Uit respect voor dat zachtaardige gezicht waarover steevast een melancholische glimlach lag, ergens in dat groot, vierkantig hoofd, bedekt met achterover gekamd, grijzend haar, en versierd met van die woeste, weerbarstige wenkbrauwen die hem de aanblik van Stalin gaven; maar dan ontdaan van het overtollige haar op de bovenlip, en zonder die norse, onverzettelijke blik.
Een fors gebouwde reus die zich behoedzaam voortbewoog, als was hij bevreesd met zijn robuuste voorkomen anders iets kapot te maken.

Op een doorsnee schooldag moesten we na het betreden van het klaslokaal rechtstaand naast onze schoolbank eerst samen het weesgegroet opzeggen. Daarna mochten we gaan zitten en werd ons met die zachte stem opgedragen ons handboek Nederlands te nemen, maar het kon evengoed wiskunde, aardrijkskunde, geschiedenis of iets anders zijn, en in stilte verder te gaan daar waar we gisteren gestopt waren. Daarna moesten we, eventueel, en eveneens in stilte, de bijhorende oefeningen maken.
Gewoontegetrouw keek Schoemaeker hierbij even op zijn uurwerk en merkte op dat wie het eerst klaar was, in stilte diende af te wachten tot ook de rest van de klas de oefeningen had afgewerkt. Ondertussen las hij in een boek, maakte notities in een klein schriftje, kuierde – een appel schillend – rond in klas, of stond dromerig door het raam te kijken naar de boomgaard van de directeur. Een uiterst zeldzame keer zag ik hem het werk van leerlingen verbeteren.
Durfde hij te gaan zitten tijdens de eerste lesuren, of net na de middag, dan was het niet ongebruikelijk dat hij begon te knikkebollen.

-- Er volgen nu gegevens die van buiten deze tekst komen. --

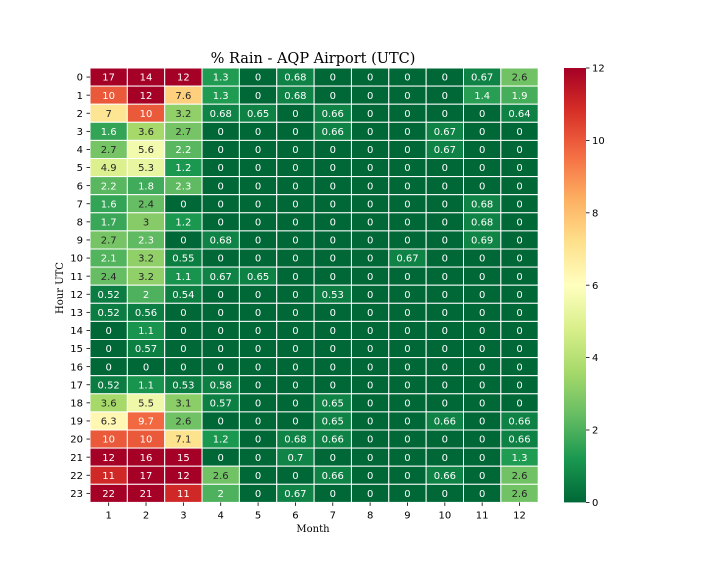 The height and width of the screenshot is (576, 720). I want to click on x-tick-label: 4, so click(221, 516).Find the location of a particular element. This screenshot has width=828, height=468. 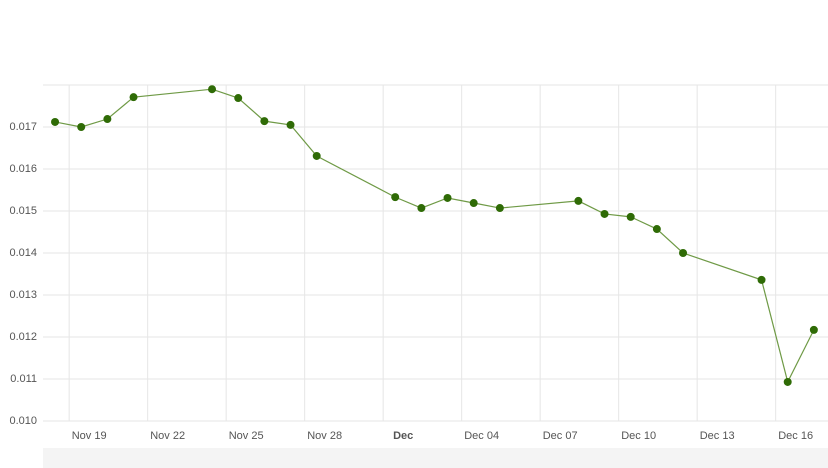

x-tick-label: Dec 10 is located at coordinates (638, 436).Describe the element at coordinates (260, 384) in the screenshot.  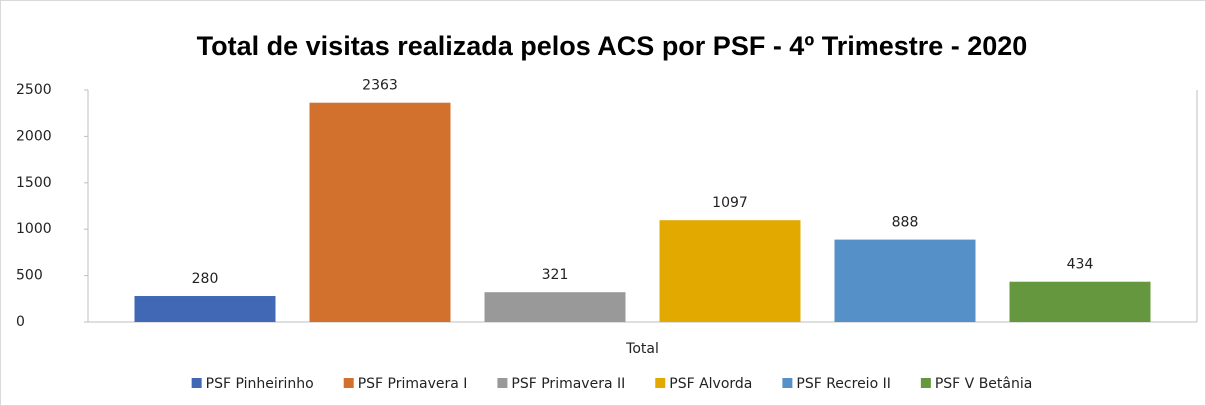
I see `legend-label: PSF Pinheirinho` at that location.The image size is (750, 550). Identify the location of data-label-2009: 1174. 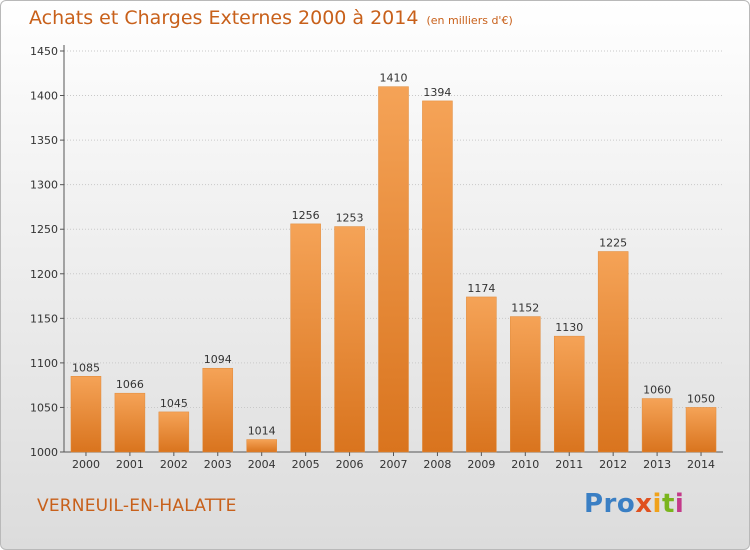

Zich eerst nog vergeefs verzettend dommelde hij tenslotte in, en samen met het steeds luider klinkende, regelmatige gesnurk nam het geroezemoes tussen de schoolbanken toe. Maar altijd, net als situatie uit de hand dreigde te lopen, schoot meester Schoemaeker wakker waarbij het rumoer gelijktijdig stilviel, en tegen de tijd dat hij weer volledig bij bewustzijn was, oogde de klas opnieuw als een oase van rust.
Schoemaeker had, hoe vreemd dat ook mag lijken, gedurende zijn lange carrière immers een heel apart en uiterst doeltreffend systeem ontwikkeld om de klas in toom te houden, een tactiek die sterk afweek van de methodes die andere leerkrachten erop nahielden.
Terwijl zij tuk waren op het uitdelen van straf, zocht hij eerder gelegenheden om de leerlingen te belonen, als betrof het een roedel honden.
Iedere eerste schooldag van de maand wreef hij de achterkant van het opengeklapte rechterschoolbord schoon, en noteerde dan de nummers onder elkaar die hij de leerlingen toegekend had. Zo leerde hij ons in praktijk wat het betekent om met een schone lei te kunnen herbeginnen.
Telkens een leerling om de één of andere reden boven zichzelf uitsteeg, beloonde Schoemaeker de betrokkene door het bord met onze namen tevoorschijn te draaien, waarna hij een letter van diens naam achter het nummer van de persoon in kwestie zette. Hoe vaker je in de positieve zin opviel, hoe sneller je naam op het bord verscheen. Wanneer iemand iets mispeuterde, werd een letter uitgeveegd. In uitzonderlijke gevallen durfde Schoemaeker zelfs meerdere letters uit te vegen, maar dat kwam zelden voor.
As je erin slaagde je naam helemaal op het bord te krijgen – en niet zoals Peter Deprez, die er tijdens de speeltijd ooit eens in slaagde ongezien zelf zijn naam af te maken, en na de genante ontmaskering de rest van de maand uit competitie werd verbannen - opende meester Schoemaeker na schooltijd de lade van zijn bureau, en mocht de gelukkige kiezen uit massa’s postzegels met exotische vogels of zoogdieren, vissen en reptielen, gebouwen uit de oudheid en vreemde koningen; sigarenbandjes met ridders, prinsessen en kastelen, cowboys en indianen, locomotieven en veelkleurige vlinders, en talloze prentjes van voetballers en wielrenners.
Aan het eind van het schooljaar had ik enkele sigarenbandjes verzameld waarop Winnetou, Old Shatterhand en Davy Crocket stonden afgebeeld.
Maar eerst moest je dus je naam op dat bord zien te krijgen.

Mario Wittewrongel kon er niet om lachen.

1 opmerking:

Alexander zei

Uitstekend weergegeven, vermoed ik. Ik zat zelf ook weer even in het eerste leerjaar, al was juffrouw Monique wel van een ander slag.